Got responsibilities? Of course you do, lots of them.
Competent lawyering means knowing the law, honing skills, and preparing thoroughly. But that’s just in reference to your cases. A whole other set of responsibilities is cropping up around the technologies you or your firm might use to do your work.
Take the cloud. When you put your case materials in the cloud, you are probably doing that to save money on IT, shed non-core activities, and simplify your operations. As a result, your clients will hopefully enjoy better service, value, or outcomes.
But when you put your clients’ personal, financial, health, and legal information in the cloud, you’re essentially putting that confidential information on someone else’s computer. It’s becoming clear that you have some professional duty to protect it.
As the American Bar Association says in a comment attached to its Model Rules of Professional Conduct,
…a lawyer should keep abreast of changes in the law and its practice, including the benefits and risks associated with relevant technology…
Benefits and risks have a unique relationship in information technology. New products are invented to provide new benefits – e.g., faster, cheaper, smarter access to information. The risks – a breach, for example – are usually a secondary concern. As data breaches proliferate, the legal profession is like every other industry, struggling to catch up.
Your new duties
Keeping abreast of technology risks is necessary but insufficient. Illinois, for one state, spells out the duties of its lawyers around protecting client information when working with the cloud. In an advisory opinion of October 2016, the Illinois State Bar Association (ISBA) says:
A lawyer may use cloud-based services in the delivery of legal services provided that the lawyer takes reasonable measures to ensure that the client information remains confidential and is protected from breaches. The lawyer’s obligation to protect the client information does not end once the lawyer has selected a reputable provider.
So what exactly does the lawyer’s obligation entail?
According to ISBA, “A lawyer must comply with his or her duties of competence in selecting a provider, assessing the risks, reviewing existing practices, and monitoring compliance with the lawyer’s professional obligations.”

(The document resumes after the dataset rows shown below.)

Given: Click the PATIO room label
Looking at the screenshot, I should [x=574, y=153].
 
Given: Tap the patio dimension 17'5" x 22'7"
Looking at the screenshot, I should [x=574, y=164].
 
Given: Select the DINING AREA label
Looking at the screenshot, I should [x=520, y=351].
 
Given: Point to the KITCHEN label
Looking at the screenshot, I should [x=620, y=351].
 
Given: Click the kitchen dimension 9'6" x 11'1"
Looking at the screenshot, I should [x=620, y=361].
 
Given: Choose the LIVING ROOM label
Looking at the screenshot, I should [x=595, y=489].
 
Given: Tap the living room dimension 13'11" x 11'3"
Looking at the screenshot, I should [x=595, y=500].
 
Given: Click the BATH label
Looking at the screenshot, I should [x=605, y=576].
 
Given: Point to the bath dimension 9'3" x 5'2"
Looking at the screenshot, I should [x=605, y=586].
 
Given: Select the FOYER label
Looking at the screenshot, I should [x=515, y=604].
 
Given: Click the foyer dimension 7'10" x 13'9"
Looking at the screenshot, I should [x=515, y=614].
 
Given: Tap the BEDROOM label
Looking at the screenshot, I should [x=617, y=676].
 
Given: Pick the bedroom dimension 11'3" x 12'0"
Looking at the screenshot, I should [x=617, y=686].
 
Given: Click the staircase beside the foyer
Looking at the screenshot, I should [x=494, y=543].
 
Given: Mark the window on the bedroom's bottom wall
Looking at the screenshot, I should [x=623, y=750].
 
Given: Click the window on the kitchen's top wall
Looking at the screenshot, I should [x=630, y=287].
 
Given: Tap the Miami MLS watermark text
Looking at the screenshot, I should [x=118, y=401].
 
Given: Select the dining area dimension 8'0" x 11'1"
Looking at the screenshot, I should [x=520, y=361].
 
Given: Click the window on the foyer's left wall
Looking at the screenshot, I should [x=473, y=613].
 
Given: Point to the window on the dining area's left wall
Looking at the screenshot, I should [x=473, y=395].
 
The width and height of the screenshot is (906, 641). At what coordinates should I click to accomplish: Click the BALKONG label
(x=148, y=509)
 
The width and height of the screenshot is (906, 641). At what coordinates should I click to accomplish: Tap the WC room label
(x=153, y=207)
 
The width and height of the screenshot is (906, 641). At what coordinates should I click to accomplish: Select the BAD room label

That probably means a lawyer or firm must conduct periodic reviews of the technology, industry, and the implementation. Taken at face value, this requirement implies a lot of work, or at least expertise, for somebody at the firm. Clearly, it’s not enough to pick any cloud provider, or even make a good choice. But selection is clearly where the job starts, and for that process ISBA suggests:
- Reviewing cloud computing industry standards and safeguards.
- Investigating the provider’s security tools.
- Investigating the provider’s reputation and history, including breaches.
- Getting assurance in writing that the provider will abide by the lawyer’s duties of confidentiality and immediately notify the lawyer of any breaches or outside requests for information.
- Requiring data backup and ensuring attorney access to that data.
- Requiring provisions for information retrieval if the agreement is terminated or the provider goes out of business.
These steps should be a good start in addressing your responsibility to protect client information.
To make selection, reviewing and monitoring easier, however, take the shortcut: Look for providers who understand your burden and help you take care of it without your having to ask. That means they proactively explain and document their security program, processes, and technology. It means they provide you with proactive, periodic data around the performance of the program. It means they update their technology (and let you know) when standards change.
A good provider will save you a lot of time so you can worry less and apply that recovered time to what really matters – your work.